3. Essential Commodities (Amendment) Act, 2020

  • The Essential Commodities Act, 1955 empowers the central government to designate certain commodities (such as food items, fertilizers, and petroleum products) as essential commodities.  The central government may regulate or prohibit the production, supply, distribution, trade, and commerce of such essential commodities.  The Ordinance provides that the central government may regulate the supply of certain food items including cereals, pulses, potatoes, onions, edible oilseeds, and oils, only under extraordinary circumstances.   These include: (i) war, (ii) famine, (iii) extraordinary price rise and (iv) natural calamity of grave nature.


  • A stock limit may be imposed only if there is 100% in horticultural produce and 50% for non-perishables agricultural food items


Reason behind enactment of these Acts?

  • The government has said these reforms will accelerate growth in the sector and provide buyers the freedom to buy farmers’ produce outside the APMC markets without having any license or paying any fees to APMCs.  The Contract Farming provides a framework for buyers and farmers to enter into a contract (before a crop season starts) which guarantees farmers a minimum price and buyers an assured supply. The third Act amends the Essential Commodities Act to provide that stock limits for agricultural produce can be imposed only when retail prices increase sharply and exempts value chain participants and exporters from any stock limit.  
  • The three farm Acts aim to increase the availability of buyers for farmers’ produce, by allowing them to trade freely without any license or stock limit, so that an increase in competition among them results in better prices for farmers. through private sector investment in building infrastructure and supply chains for farm produce in national and global markets. They are intended to help small farmers who don’t have means to either bargain for their produce to get a better price or invest in technology to improve the productivity of farms.

Why farmers are upset?

The Farmers are protesting mainly against the first 2 Farm Acts i.e. (1) the Farmers’ Produce Trade and Commerce (Promotion and Facilitation) Act, 2020, and (2) the Farmers (Empowerment and Protection) Agreement on Price Assurance and Farm Services Act, 2020.

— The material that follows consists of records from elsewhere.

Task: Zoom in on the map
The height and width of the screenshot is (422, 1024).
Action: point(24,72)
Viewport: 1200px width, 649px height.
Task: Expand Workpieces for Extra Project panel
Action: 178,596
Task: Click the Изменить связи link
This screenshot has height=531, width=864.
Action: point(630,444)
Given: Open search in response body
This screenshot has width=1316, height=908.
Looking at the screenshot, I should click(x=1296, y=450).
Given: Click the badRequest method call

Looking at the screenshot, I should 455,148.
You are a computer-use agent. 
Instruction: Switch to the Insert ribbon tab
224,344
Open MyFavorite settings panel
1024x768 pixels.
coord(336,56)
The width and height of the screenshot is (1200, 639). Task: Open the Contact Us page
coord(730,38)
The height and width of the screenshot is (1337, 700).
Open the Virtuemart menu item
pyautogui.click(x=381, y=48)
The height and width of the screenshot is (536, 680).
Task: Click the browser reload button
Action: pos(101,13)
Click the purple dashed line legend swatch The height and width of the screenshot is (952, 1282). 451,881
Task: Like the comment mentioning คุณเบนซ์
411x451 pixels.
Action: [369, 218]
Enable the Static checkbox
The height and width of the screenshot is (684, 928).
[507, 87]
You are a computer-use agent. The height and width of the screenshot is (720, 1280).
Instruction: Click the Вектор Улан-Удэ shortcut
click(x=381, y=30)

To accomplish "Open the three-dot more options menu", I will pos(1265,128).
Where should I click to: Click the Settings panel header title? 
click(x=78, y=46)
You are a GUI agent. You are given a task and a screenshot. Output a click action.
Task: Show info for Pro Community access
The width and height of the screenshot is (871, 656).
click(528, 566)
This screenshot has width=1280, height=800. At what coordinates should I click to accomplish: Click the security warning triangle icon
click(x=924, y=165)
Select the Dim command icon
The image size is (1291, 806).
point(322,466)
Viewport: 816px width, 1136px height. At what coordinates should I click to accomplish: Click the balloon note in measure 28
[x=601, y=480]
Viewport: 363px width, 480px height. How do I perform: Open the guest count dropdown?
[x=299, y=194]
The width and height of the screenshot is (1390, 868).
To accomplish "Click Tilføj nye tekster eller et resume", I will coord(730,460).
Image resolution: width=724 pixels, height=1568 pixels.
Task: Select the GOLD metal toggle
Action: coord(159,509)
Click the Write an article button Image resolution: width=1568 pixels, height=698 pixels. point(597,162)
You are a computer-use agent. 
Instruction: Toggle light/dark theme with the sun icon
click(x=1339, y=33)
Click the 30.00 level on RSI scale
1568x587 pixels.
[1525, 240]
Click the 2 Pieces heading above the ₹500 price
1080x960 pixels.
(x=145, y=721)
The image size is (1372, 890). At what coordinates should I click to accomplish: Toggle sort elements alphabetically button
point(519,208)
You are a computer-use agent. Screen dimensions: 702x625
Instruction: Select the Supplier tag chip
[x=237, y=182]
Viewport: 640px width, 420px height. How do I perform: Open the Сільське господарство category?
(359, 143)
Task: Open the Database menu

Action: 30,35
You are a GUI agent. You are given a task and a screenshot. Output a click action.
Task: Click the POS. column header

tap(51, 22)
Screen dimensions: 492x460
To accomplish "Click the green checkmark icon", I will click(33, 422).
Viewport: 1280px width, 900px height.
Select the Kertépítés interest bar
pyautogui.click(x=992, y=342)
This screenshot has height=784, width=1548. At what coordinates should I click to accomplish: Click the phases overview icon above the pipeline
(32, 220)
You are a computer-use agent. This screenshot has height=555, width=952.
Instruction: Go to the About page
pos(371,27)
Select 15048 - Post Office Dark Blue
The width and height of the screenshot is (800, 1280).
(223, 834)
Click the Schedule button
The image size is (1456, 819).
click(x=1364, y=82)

The farmers are afraid that these Bills may be the platform that the government is setting up for the replacement or scrapping of the APMC. Farmers believe the price assurance legislation may offer protection to farmers against price exploitation, but will not prescribe the mechanism for price fixation. They fear that the Minimum Support Price (MSP) guarantee that was their safety net since the Green Revolution of the 1960s shall be snatched away from them under the pretext of giving the farmers more playing ground and better platforms by given free hand to private corporate houses which will lead to their exploitation. Farmers are demanding the government guarantee MSP in writing.